Records drawn from a dataset:
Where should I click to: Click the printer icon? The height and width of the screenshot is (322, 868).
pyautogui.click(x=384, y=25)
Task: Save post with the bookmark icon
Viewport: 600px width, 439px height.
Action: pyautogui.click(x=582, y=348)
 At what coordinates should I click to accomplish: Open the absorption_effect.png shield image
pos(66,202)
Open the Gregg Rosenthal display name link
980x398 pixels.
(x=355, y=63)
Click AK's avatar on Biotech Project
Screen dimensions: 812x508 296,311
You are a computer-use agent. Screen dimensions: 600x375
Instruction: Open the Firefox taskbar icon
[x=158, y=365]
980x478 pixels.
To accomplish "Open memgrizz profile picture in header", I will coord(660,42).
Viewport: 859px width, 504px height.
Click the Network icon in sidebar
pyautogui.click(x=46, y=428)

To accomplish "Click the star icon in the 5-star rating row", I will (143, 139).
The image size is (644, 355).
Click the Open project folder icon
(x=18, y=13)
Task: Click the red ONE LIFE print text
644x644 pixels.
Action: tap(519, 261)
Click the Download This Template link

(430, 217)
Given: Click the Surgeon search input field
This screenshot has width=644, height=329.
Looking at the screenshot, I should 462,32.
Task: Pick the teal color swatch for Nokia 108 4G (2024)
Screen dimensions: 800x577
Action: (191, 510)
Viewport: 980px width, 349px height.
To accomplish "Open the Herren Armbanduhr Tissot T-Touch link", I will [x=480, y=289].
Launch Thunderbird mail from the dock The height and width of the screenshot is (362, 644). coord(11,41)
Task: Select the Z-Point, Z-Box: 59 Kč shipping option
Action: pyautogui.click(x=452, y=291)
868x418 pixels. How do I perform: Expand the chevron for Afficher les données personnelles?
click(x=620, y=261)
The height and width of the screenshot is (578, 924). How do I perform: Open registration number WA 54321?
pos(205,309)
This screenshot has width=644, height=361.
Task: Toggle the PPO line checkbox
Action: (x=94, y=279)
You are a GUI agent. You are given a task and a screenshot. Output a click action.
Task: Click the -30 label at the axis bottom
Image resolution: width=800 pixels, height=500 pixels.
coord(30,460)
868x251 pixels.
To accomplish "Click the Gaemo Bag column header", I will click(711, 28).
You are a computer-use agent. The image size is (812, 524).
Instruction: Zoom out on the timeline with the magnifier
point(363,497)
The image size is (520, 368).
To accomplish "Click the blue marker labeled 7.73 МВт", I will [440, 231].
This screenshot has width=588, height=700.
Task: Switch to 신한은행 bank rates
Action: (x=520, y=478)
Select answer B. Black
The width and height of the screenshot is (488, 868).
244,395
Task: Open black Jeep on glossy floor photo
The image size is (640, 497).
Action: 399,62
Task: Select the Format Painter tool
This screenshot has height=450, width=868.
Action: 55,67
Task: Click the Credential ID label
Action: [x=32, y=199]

TASK GOAL: Retype each line of the data exactly as it reads.

THE ANSWER:
Where should I click to: Click the printer icon? The height and width of the screenshot is (322, 868).
pyautogui.click(x=384, y=25)
Task: Save post with the bookmark icon
Viewport: 600px width, 439px height.
Action: pyautogui.click(x=582, y=348)
 At what coordinates should I click to accomplish: Open the absorption_effect.png shield image
pos(66,202)
Open the Gregg Rosenthal display name link
980x398 pixels.
(x=355, y=63)
Click AK's avatar on Biotech Project
Screen dimensions: 812x508 296,311
You are a computer-use agent. Screen dimensions: 600x375
Instruction: Open the Firefox taskbar icon
[x=158, y=365]
980x478 pixels.
To accomplish "Open memgrizz profile picture in header", I will coord(660,42).
Viewport: 859px width, 504px height.
Click the Network icon in sidebar
pyautogui.click(x=46, y=428)

To accomplish "Click the star icon in the 5-star rating row", I will (143, 139).
The image size is (644, 355).
Click the Open project folder icon
(x=18, y=13)
Task: Click the red ONE LIFE print text
644x644 pixels.
Action: tap(519, 261)
Click the Download This Template link

(430, 217)
Given: Click the Surgeon search input field
This screenshot has width=644, height=329.
Looking at the screenshot, I should 462,32.
Task: Pick the teal color swatch for Nokia 108 4G (2024)
Screen dimensions: 800x577
Action: (191, 510)
Viewport: 980px width, 349px height.
To accomplish "Open the Herren Armbanduhr Tissot T-Touch link", I will [x=480, y=289].
Launch Thunderbird mail from the dock The height and width of the screenshot is (362, 644). coord(11,41)
Task: Select the Z-Point, Z-Box: 59 Kč shipping option
Action: pyautogui.click(x=452, y=291)
868x418 pixels. How do I perform: Expand the chevron for Afficher les données personnelles?
click(x=620, y=261)
The height and width of the screenshot is (578, 924). How do I perform: Open registration number WA 54321?
pos(205,309)
This screenshot has width=644, height=361.
Task: Toggle the PPO line checkbox
Action: (x=94, y=279)
You are a GUI agent. You are given a task and a screenshot. Output a click action.
Task: Click the -30 label at the axis bottom
Image resolution: width=800 pixels, height=500 pixels.
coord(30,460)
868x251 pixels.
To accomplish "Click the Gaemo Bag column header", I will click(711, 28).
You are a computer-use agent. The image size is (812, 524).
Instruction: Zoom out on the timeline with the magnifier
point(363,497)
The image size is (520, 368).
To accomplish "Click the blue marker labeled 7.73 МВт", I will [440, 231].
This screenshot has width=588, height=700.
Task: Switch to 신한은행 bank rates
Action: (x=520, y=478)
Select answer B. Black
The width and height of the screenshot is (488, 868).
244,395
Task: Open black Jeep on glossy floor photo
The image size is (640, 497).
Action: 399,62
Task: Select the Format Painter tool
This screenshot has height=450, width=868.
Action: 55,67
Task: Click the Credential ID label
Action: [x=32, y=199]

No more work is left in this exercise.